Results: On administrative and non-complex medical questions, ChatGPT 4.0 performed better than ChatGPT 3.5. ChatGPT 4.0 received a grade of 1 on all the questions: 20 of 20 (100%). ChatGPT 3.5 received a grade of 1 on 14 of 20 questions (70%), grade 2 on 4 of 16 questions (20%), grade 3 on 0 questions (0%), and grade 4 on 2/20 questions (10%). On complex medical questions, ChatGPT 4.0 performed the best. ChatGPT 4.0 received a grade of 1 on 15 of 20 questions (75%), grade 2 on 2 of 20 questions (10%), grade 3 on 2 of 20 questions (10%), and grade 4 on 1 of 20 questions (5%). ChatGPT 3.5 received a grade of 1 on 9 of 20 questions (45%), grade 2 on 4 of 20 questions (20%), grade 3 on 4 of 20 questions (20%), and grade 4 on 3 of 20 questions (15%). Clinical Camel received a grade of 1 on 0 of 20 questions (0%), grade 2 on 5 of 20 questions (25%), grade 3 on 5 of 20 questions (25%), and grade 4 on 10 of 20 questions (50%).

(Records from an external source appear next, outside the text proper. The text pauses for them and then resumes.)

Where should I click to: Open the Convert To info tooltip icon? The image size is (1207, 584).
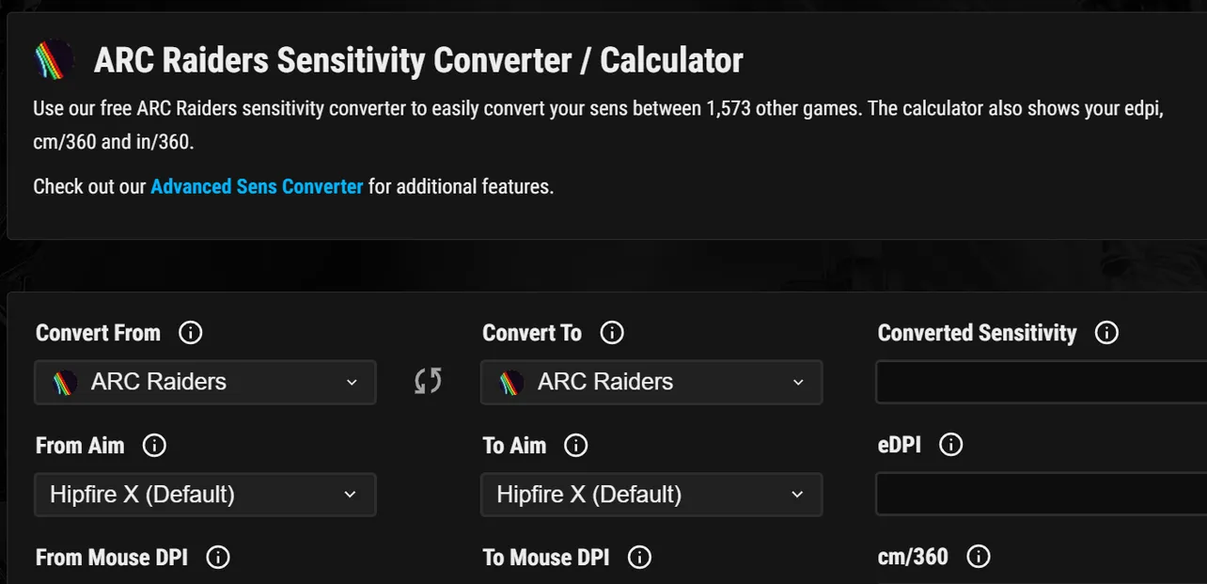pos(612,332)
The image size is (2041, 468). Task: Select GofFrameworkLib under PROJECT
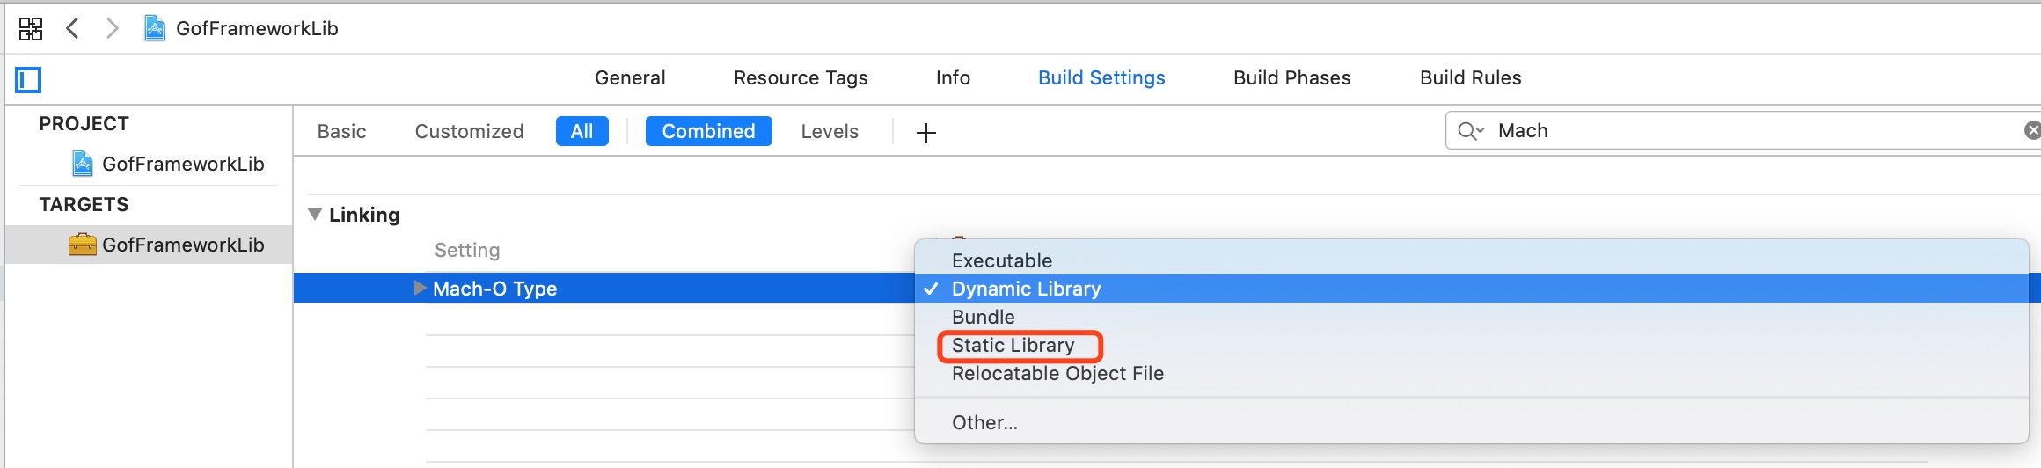point(167,164)
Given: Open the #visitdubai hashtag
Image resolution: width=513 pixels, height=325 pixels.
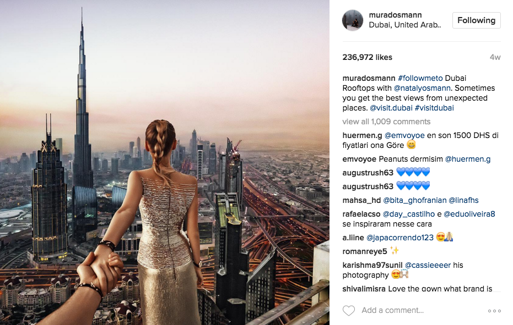Looking at the screenshot, I should (434, 108).
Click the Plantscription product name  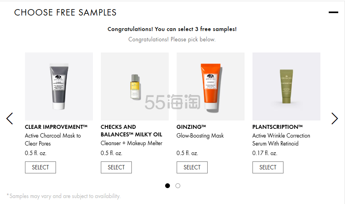pos(278,127)
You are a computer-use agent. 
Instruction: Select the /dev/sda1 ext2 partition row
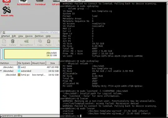pos(30,67)
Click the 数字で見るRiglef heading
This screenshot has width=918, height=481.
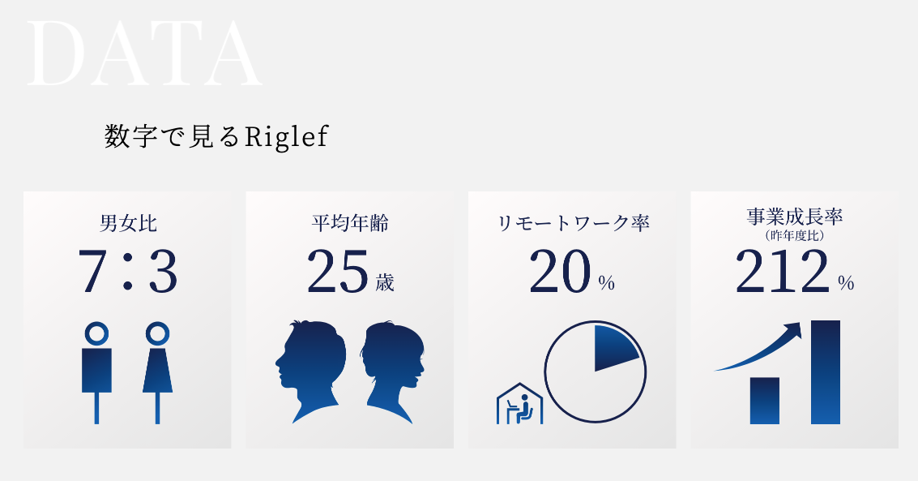tap(216, 136)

Conclusions: Based on our interactions with ChatGPT regarding the topic of chronic venous disease, it is plausible that in the future, this technology may be used to assist with electronic health record inbox management and offload medical staff. However, for this technology to receive regulatory approval to be used for that purpose, it will require extensive supervised training by subject experts, have guardrails to prevent "hallucinations" and maintain confidentiality, and prove that it can perform at a level comparable to (if not better than) humans. (JVS-Vascular Insights 2023;1:100019.).

Keywords: Artificial intelligence; ChatGPT 3.5; ChatGPT 4.0; Chronic venous disease; Clinical Camel; Electronic health record inbox management; Generative AI.